Surfaces that communicate in bio-chemical Braille
A Braille-like method that enables medical implants to communicate with a patient's cells could help reduce biomedical and prosthetic device failure rates, according to University of Sydney researchers.
An international team including the University of Sydney's Dr Wojciech Chrzanowski, Faculty of Pharmacy, Professor Marcela Bilek, School of Physics, and Professor Hae-Won Kim from Dankook University, South Korea combined concepts from nanotherapeutics and nanotechnology to develop the Braille-like communication capability for implant surfaces.
Results of their five-year study investigating ways to effectively stimulate the body's acceptance of the biomaterials, using an 'imprinted' message on the surface of implantable devices such as artificial joints, has been published today in the prestigious journal Advanced Functional Materials.
The study focused on creating surfaces on biomaterials that can recruit relevant cells, in this case bone cells, and trigger optimal responses that functionally integrate the implant within the body.
The paper reports a dramatic increase in new bone creation when the novel hybrid 'messenger' protein is correctly fastened to the implant surface.
Lead author on the paper Dr Chrzanowski, says, "Implant rejection is due to the inability of biomaterials that are currently used to talk to the cells of nearby tissues."
Dr Chrzanowski who is also a member of the Biomedical Technology Institute in the Faculty of Engineering and Information Technologies at the University says up to 17 percent of implants fail, which vary between sites of implantation.
"The implantation of metal devices such as knee, hip, spinal or dental implants carries a high risk of post-operative complications.
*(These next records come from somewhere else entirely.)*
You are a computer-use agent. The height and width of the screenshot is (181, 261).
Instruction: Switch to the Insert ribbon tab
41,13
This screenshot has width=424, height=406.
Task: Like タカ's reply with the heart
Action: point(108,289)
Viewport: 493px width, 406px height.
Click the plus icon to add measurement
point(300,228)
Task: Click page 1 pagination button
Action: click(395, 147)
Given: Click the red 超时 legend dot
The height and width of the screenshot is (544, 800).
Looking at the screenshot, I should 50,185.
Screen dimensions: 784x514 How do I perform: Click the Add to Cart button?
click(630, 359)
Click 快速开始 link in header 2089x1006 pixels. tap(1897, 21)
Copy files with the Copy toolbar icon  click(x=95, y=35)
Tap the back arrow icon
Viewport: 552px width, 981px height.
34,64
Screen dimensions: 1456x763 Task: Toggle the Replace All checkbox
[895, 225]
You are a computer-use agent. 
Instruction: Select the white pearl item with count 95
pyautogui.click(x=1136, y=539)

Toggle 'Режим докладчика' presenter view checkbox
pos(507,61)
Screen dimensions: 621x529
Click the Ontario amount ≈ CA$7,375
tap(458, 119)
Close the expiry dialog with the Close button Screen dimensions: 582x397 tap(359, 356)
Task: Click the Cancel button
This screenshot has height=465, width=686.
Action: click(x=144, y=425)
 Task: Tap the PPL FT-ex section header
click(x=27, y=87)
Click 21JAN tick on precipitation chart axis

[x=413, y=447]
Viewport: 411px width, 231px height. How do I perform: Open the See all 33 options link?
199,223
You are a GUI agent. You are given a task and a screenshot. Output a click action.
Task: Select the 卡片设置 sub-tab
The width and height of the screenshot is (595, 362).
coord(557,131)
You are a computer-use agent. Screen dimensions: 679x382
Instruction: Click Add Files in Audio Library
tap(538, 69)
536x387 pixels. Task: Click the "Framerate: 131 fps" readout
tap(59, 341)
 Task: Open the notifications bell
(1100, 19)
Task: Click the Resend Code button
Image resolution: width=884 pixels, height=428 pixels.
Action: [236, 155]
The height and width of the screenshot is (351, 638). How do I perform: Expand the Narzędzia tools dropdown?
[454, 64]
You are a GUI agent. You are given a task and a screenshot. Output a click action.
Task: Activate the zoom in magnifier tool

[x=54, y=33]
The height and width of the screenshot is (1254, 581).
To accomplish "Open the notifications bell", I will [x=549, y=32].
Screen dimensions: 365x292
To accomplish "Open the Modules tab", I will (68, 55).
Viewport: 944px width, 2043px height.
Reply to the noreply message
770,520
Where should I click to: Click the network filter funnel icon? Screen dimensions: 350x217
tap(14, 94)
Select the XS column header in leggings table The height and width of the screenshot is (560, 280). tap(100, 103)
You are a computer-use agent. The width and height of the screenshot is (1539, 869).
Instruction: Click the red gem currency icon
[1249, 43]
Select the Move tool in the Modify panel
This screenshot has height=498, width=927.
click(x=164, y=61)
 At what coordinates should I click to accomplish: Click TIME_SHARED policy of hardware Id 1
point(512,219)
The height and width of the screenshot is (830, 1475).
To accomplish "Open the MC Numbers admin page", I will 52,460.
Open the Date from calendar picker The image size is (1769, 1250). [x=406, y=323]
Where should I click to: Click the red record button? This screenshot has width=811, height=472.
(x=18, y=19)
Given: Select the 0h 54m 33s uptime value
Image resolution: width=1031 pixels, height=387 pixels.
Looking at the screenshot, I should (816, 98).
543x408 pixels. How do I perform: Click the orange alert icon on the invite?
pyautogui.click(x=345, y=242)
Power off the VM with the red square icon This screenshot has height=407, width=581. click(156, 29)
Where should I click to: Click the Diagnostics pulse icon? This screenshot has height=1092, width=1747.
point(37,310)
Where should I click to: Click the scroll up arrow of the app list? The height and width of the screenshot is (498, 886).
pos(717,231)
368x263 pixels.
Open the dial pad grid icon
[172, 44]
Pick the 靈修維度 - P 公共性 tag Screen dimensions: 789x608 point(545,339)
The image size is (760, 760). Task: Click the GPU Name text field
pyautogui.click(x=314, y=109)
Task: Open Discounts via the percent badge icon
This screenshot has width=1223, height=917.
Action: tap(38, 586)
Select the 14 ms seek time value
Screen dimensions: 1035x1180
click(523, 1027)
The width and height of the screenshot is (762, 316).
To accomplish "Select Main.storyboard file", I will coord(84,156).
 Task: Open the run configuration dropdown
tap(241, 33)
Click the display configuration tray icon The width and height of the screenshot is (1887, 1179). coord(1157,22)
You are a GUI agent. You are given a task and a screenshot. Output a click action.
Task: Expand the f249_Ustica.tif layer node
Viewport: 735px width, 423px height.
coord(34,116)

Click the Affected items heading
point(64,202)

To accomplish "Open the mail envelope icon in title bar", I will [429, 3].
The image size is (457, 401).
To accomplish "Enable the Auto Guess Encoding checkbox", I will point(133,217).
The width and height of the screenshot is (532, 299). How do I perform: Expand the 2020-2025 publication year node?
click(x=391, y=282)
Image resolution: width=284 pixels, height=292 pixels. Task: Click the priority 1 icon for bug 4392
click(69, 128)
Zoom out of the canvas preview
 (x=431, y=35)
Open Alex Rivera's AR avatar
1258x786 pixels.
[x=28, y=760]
These complications are often caused by poor integration of the implant and infection," Dr Chrzanowski explains.
Professor Marcela Bilek and her team created a simple, one-step process to cloak the surface of a foreign material with the special messenger molecules so that this surface communicates effectively with living cells.
"Communicating with the body via the surface enables the implant to become integrated with local tissues, reducing the number of rejections, and dramatically improving the functionality of orthopaedic implants," states Professor Bilek.
The success of the study hinged on two innovations: "A smart messenger protein molecule that regulates the chain of biological events form new bone, and a novel reactive nanothin interface that anchors these molecules to the implant surface in their most active configuration," says Professor Bilek.
Korean collaborator Professor Kim agrees: "Globally these are regarded as the most dreaded complications in orthopaedics, resulting in repeat surgeries, patient distress and disability," he says.
Recent data shows the number of revision operations in Australia is steadily increasing at approximately six percent per annum.